For types from other libraries, we'd have to decide on a case by case basis but they'd have to be common enough to justify the dependency. I currently can't think of any that would fit that requirement.

There's also always the option to have a separate crate that users can depend on additionally if they wish and that crate is using LayoutAs to extend the types we support. In the current LayoutAs design, they'd have to use newtype wrappers if they implement it for types not in their own crate, but maybe we can fix that and find a way to allow them to implement support for types without newtype wrappers

ckaran commented 2 years ago

Atomics are difficult since people would probably assume that accesses to the underlying memory location would be synchronized.

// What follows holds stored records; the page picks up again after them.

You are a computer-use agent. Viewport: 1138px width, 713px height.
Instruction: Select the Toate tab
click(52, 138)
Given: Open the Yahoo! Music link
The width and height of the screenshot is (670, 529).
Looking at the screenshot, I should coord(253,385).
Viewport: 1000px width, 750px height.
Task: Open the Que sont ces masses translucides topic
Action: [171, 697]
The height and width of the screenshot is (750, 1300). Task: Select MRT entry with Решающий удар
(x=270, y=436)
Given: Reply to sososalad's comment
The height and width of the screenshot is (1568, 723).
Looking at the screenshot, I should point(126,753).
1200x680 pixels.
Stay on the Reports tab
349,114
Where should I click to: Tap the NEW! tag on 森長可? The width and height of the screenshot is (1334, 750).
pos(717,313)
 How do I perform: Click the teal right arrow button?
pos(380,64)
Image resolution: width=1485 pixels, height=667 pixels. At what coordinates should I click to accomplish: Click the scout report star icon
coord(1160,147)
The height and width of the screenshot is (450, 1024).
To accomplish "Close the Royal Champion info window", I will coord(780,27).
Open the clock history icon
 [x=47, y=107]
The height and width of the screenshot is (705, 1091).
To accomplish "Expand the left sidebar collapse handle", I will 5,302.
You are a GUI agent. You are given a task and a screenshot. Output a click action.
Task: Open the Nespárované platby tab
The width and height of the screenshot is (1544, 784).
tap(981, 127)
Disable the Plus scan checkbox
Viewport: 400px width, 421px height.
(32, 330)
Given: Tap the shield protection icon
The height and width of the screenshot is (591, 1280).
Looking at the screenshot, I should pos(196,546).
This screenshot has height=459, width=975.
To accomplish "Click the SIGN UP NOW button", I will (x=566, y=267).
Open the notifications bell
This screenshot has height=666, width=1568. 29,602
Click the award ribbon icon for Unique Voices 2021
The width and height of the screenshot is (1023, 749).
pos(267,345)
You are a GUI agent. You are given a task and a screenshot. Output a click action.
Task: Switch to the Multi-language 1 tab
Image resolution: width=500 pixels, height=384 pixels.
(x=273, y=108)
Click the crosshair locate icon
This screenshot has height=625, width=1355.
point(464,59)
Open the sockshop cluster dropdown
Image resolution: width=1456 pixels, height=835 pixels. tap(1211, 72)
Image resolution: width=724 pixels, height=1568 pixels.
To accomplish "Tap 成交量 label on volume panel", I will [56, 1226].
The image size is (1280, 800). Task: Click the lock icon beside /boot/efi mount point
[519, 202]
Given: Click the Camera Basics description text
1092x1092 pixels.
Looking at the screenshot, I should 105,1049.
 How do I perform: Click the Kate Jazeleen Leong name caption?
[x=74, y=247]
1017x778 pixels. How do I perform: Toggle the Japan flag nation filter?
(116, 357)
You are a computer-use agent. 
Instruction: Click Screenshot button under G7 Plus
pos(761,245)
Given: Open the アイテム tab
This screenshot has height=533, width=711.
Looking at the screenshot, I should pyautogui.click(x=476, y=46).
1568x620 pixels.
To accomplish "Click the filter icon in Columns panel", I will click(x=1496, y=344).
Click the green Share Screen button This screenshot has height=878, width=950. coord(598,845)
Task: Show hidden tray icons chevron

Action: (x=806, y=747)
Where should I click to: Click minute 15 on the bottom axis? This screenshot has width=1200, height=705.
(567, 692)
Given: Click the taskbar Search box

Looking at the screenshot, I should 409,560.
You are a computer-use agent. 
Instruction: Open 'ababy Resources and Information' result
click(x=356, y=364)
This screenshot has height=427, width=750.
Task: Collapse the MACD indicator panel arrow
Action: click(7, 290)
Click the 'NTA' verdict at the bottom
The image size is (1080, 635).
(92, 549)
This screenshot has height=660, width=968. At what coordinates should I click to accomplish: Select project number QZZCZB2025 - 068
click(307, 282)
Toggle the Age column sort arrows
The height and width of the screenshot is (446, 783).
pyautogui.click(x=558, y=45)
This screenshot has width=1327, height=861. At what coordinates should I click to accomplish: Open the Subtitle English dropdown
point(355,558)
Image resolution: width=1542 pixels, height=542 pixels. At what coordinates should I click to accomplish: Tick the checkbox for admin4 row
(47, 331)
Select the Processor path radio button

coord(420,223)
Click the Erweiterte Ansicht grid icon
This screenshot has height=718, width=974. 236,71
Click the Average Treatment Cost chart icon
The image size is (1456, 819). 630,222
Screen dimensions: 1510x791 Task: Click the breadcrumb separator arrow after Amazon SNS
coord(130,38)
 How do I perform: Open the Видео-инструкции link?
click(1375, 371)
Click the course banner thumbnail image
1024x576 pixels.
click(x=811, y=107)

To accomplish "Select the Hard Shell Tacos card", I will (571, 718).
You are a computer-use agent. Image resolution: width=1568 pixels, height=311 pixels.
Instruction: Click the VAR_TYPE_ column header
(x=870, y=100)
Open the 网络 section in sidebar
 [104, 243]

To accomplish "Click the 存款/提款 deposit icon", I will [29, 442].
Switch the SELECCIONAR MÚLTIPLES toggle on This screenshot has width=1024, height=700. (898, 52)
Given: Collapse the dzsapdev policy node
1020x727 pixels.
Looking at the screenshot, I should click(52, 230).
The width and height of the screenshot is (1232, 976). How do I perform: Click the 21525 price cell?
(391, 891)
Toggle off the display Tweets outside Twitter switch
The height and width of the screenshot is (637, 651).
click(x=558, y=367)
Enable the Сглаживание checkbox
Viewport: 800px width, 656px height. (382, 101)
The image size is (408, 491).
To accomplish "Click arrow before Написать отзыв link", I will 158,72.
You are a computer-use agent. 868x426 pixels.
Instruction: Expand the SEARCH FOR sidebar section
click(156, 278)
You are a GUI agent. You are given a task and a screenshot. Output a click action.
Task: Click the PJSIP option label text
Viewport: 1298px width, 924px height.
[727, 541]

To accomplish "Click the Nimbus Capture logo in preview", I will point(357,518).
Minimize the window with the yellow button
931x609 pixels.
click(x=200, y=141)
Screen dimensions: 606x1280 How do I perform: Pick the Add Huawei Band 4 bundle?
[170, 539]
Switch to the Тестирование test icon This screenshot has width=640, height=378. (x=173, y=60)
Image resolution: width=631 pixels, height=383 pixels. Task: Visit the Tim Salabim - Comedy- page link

If we find a way to implement this, then adding it may be a good idea but I don't think that would be easy to implement for us, if at all possible.

Yup, exactly what I was thinking as well. Since we lack knowledge that others have, we'd have to make a choice about the synchronization ordering, which for safety's sake would likely be the most conservative choice.

There are a couple of types mentioned in the project README that may make sense adding, like boolean or slices over primitive types larger than u8.

Slices of primitive types larger than u8 would probably be OK. Booleans are going to be a headache. Sometimes you're willing to waste a whole byte to store a single bit, and sometimes you're not. If it were possible to make binary-layout aware of the storage it were writing in to, then it's behavior could be tailored based on whether or not it was writing into a [u8] or something like bitvec. Hmmm... I think I've just convinced myself that booleans cannot be directly supported as a primitive type...

For types from other libraries, we'd have to decide on a case by case basis but they'd have to be common enough to justify the dependency. I currently can't think of any that would fit that requirement.

Sorry, I was being unclear. I wasn't thinking about any libraries other than core and std. So, basically I was saying that you could declare that this crate is not only #[no_std], but also #[no_core]. The result would be that only those items that are defined by the language itself could have this trait implemented on them.

There's also always the option to have a separate crate that users can depend on additionally if they wish and that crate is using LayoutAs to extend the types we support. In the current LayoutAs design, they'd have to use newtype wrappers if they implement it for types not in their own crate, but maybe we can fix that and find a way to allow them to implement support for types without newtype wrappers

I think that this is going to be the best idea. Maybe something similar to the following:

pub trait TryLayoutAs {
    type Higher;
    type Lower;
    type Error: std::error::Error;

    fn try_read(&self, v: Self::Lower) -> Result<Self::Higher, Self::Error>;
    fn try_write(&self, v: Self::Higher) -> Result<Self::Lower, Self::Error>;
}

This will let users write crates with types that can be piped from one type to another relatively easily. As an alternative, it may be useful to consider something like the pipe trait, which will make it easier to move between different higher and lower levels as needed.

smessmer commented 2 years ago

Atomics are difficult since people would probably assume that accesses to the underlying memory location would be synchronized. If we find a way to implement this, then adding it may be a good idea but I don't think that would be easy to implement for us, if at all possible.

Yup, exactly what I was thinking as well. Since we lack knowledge that others have, we'd have to make a choice about the synchronization ordering, which for safety's sake would likely be the most conservative choice.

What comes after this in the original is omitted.